As Vero puts it, “Customers don’t interact with or think about your company as separate marketing channels or individual email campaigns. So why would you track email performance in such silos?”
🤝 By amassing over 2,000 integrations in just nine years, Zapier continues to be a quickly growing player in SaaS, hitting 50m ARR just a couple years back. What was their secret sauce? Zapier started with a handful of key integrations to create an MVP, then they played on a simple but powerful principle: FOMO. As more operators caught wind of Zapier, they wondered why their competitors had integrations, and they were left out. By building out a solid partnership strategy, Zapier was able to get partners to build the connectors and even promote them for them.
💵 The cycling in and out of customers is the bane of most SaaS company’s existence. While new customer acquisition is vital, retention is even more important because what’s a leaky bucket worth? The quick and easy way to measure is the appropriately named Quick Ratio. As Ben Murray (The SaaS CFO) explains, the SaaS Quick Ratio measures your directional growth, or to simplify even further, net gains vs. net losses of bookings or subscribers. It’s one of those metrics that most people know but few actually measure on a consistent basis, so here’s your friendly reminder that there’s no better number to give you the heartbeat of your business.
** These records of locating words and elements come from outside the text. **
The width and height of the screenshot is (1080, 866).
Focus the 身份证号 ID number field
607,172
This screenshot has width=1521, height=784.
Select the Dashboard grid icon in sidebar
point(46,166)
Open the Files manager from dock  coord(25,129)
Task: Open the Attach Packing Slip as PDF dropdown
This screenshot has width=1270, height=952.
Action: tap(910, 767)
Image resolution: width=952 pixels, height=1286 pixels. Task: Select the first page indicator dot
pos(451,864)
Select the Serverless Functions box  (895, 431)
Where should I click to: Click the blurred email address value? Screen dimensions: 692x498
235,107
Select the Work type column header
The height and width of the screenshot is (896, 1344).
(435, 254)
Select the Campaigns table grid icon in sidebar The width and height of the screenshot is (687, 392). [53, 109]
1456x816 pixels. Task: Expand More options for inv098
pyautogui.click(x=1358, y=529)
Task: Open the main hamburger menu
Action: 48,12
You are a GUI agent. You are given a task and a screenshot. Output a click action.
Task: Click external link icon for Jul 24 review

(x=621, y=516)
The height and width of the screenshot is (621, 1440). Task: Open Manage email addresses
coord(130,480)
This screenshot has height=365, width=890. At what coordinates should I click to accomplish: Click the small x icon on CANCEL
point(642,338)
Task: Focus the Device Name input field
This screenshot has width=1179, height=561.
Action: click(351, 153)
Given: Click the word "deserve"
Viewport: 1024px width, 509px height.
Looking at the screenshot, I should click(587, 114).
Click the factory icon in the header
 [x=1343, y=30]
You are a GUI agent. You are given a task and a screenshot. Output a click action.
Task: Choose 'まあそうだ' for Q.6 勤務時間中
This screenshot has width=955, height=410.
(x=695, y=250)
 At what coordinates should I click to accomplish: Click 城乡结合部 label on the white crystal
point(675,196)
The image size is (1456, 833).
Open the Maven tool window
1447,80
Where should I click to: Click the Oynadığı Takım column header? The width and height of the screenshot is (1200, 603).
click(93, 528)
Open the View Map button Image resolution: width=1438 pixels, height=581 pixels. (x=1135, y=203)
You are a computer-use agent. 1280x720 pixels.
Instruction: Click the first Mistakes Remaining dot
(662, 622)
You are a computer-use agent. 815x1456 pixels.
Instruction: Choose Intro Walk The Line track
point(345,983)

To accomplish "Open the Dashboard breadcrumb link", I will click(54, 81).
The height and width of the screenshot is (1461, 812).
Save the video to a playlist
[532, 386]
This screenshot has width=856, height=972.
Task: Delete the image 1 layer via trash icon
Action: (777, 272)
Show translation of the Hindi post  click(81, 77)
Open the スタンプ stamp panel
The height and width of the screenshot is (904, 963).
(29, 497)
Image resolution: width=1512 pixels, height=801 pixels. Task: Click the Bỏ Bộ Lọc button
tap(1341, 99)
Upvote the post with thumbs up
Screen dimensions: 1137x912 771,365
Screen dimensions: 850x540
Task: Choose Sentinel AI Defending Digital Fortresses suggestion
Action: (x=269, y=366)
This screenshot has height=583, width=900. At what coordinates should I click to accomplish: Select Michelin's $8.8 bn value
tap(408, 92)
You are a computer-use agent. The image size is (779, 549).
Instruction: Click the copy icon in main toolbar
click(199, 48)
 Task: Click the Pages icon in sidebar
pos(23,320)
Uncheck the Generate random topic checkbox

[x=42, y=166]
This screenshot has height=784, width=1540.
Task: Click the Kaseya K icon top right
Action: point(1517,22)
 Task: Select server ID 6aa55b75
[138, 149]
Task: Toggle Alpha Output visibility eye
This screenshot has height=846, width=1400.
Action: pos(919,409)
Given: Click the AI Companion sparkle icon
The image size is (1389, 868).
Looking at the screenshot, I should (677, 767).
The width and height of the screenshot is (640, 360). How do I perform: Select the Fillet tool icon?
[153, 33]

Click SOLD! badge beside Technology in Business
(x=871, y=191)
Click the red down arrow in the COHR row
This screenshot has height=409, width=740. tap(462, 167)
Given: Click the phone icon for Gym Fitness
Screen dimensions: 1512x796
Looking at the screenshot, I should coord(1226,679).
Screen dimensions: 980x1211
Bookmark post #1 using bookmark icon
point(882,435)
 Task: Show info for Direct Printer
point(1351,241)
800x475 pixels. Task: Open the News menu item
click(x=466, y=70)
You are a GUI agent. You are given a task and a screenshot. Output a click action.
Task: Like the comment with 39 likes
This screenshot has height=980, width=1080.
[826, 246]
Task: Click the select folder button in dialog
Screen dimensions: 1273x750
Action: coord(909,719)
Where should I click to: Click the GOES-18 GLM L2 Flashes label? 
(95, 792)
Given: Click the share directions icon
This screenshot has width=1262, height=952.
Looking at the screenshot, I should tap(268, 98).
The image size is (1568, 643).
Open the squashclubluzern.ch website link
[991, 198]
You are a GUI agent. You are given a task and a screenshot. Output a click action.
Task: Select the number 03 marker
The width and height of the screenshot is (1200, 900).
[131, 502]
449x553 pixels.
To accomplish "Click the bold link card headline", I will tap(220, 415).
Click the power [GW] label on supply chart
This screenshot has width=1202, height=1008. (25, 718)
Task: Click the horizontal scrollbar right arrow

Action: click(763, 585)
🦎 We tuned into the SaaS Podcast’s most recent episode which features Paul Joyce, founder and CEO of the dashboard tool Geckoboard. It’s an inspiring story, Paul decided to make the leap from his banking job into entrepreneurship and took 4 years to just decide on what idea he wanted to pursue. That led to a dashboards MVP launched on Hacker News which garnered him a couple hundred signups. It wasn’t a ton of traction, but enough to get the feedback needed to iterate and push forward. He ended up using his life’s savings to give his growing idea 5 months of runway, and it paid off—today they have 5,000 customers and are doing over 5m ARR.